>>
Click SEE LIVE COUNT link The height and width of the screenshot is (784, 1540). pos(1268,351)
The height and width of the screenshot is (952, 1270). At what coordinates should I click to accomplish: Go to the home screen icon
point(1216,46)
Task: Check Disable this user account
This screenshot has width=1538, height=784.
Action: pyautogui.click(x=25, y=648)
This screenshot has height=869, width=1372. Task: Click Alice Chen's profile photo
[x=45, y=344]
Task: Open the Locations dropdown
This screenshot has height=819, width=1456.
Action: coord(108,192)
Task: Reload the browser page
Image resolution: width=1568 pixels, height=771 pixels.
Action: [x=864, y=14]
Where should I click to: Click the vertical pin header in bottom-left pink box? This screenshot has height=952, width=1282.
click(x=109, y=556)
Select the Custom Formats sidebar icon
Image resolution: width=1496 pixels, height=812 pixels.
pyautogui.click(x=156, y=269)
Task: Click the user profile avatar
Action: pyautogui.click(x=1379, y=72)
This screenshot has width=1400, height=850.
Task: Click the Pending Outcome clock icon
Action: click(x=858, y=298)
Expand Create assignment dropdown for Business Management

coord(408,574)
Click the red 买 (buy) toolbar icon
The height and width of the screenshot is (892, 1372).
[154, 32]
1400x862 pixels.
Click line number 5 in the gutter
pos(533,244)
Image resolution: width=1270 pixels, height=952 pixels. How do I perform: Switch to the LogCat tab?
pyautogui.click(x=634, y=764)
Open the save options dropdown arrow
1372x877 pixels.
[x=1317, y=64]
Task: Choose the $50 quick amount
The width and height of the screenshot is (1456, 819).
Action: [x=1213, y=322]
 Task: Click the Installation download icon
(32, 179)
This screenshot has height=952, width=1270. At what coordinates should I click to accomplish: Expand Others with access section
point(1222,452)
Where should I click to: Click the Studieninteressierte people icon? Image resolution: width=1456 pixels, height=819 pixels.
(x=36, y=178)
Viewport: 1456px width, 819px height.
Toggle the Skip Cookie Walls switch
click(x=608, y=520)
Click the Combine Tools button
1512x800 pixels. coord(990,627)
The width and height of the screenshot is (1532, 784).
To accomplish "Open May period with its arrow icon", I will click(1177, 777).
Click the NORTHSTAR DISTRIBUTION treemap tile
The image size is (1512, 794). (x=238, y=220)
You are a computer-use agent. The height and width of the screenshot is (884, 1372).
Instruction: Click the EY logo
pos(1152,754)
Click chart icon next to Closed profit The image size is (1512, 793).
<<
> _WHAT THIS TASK INVOLVES_
The whole listing, restated word for word, is the expected answer.

> _RESULT OF THIS TASK_
Click SEE LIVE COUNT link The height and width of the screenshot is (784, 1540). pos(1268,351)
The height and width of the screenshot is (952, 1270). At what coordinates should I click to accomplish: Go to the home screen icon
point(1216,46)
Task: Check Disable this user account
This screenshot has width=1538, height=784.
Action: pyautogui.click(x=25, y=648)
This screenshot has height=869, width=1372. Task: Click Alice Chen's profile photo
[x=45, y=344]
Task: Open the Locations dropdown
This screenshot has height=819, width=1456.
Action: coord(108,192)
Task: Reload the browser page
Image resolution: width=1568 pixels, height=771 pixels.
Action: [x=864, y=14]
Where should I click to: Click the vertical pin header in bottom-left pink box? This screenshot has height=952, width=1282.
click(x=109, y=556)
Select the Custom Formats sidebar icon
Image resolution: width=1496 pixels, height=812 pixels.
pyautogui.click(x=156, y=269)
Task: Click the user profile avatar
Action: pyautogui.click(x=1379, y=72)
This screenshot has width=1400, height=850.
Task: Click the Pending Outcome clock icon
Action: click(x=858, y=298)
Expand Create assignment dropdown for Business Management

coord(408,574)
Click the red 买 (buy) toolbar icon
The height and width of the screenshot is (892, 1372).
[154, 32]
1400x862 pixels.
Click line number 5 in the gutter
pos(533,244)
Image resolution: width=1270 pixels, height=952 pixels. How do I perform: Switch to the LogCat tab?
pyautogui.click(x=634, y=764)
Open the save options dropdown arrow
1372x877 pixels.
[x=1317, y=64]
Task: Choose the $50 quick amount
The width and height of the screenshot is (1456, 819).
Action: [x=1213, y=322]
 Task: Click the Installation download icon
(32, 179)
This screenshot has height=952, width=1270. At what coordinates should I click to accomplish: Expand Others with access section
point(1222,452)
Where should I click to: Click the Studieninteressierte people icon? Image resolution: width=1456 pixels, height=819 pixels.
(x=36, y=178)
Viewport: 1456px width, 819px height.
Toggle the Skip Cookie Walls switch
click(x=608, y=520)
Click the Combine Tools button
1512x800 pixels. coord(990,627)
The width and height of the screenshot is (1532, 784).
To accomplish "Open May period with its arrow icon", I will click(1177, 777).
Click the NORTHSTAR DISTRIBUTION treemap tile
The image size is (1512, 794). (x=238, y=220)
You are a computer-use agent. The height and width of the screenshot is (884, 1372).
Instruction: Click the EY logo
pos(1152,754)
Click chart icon next to Closed profit The image size is (1512, 793).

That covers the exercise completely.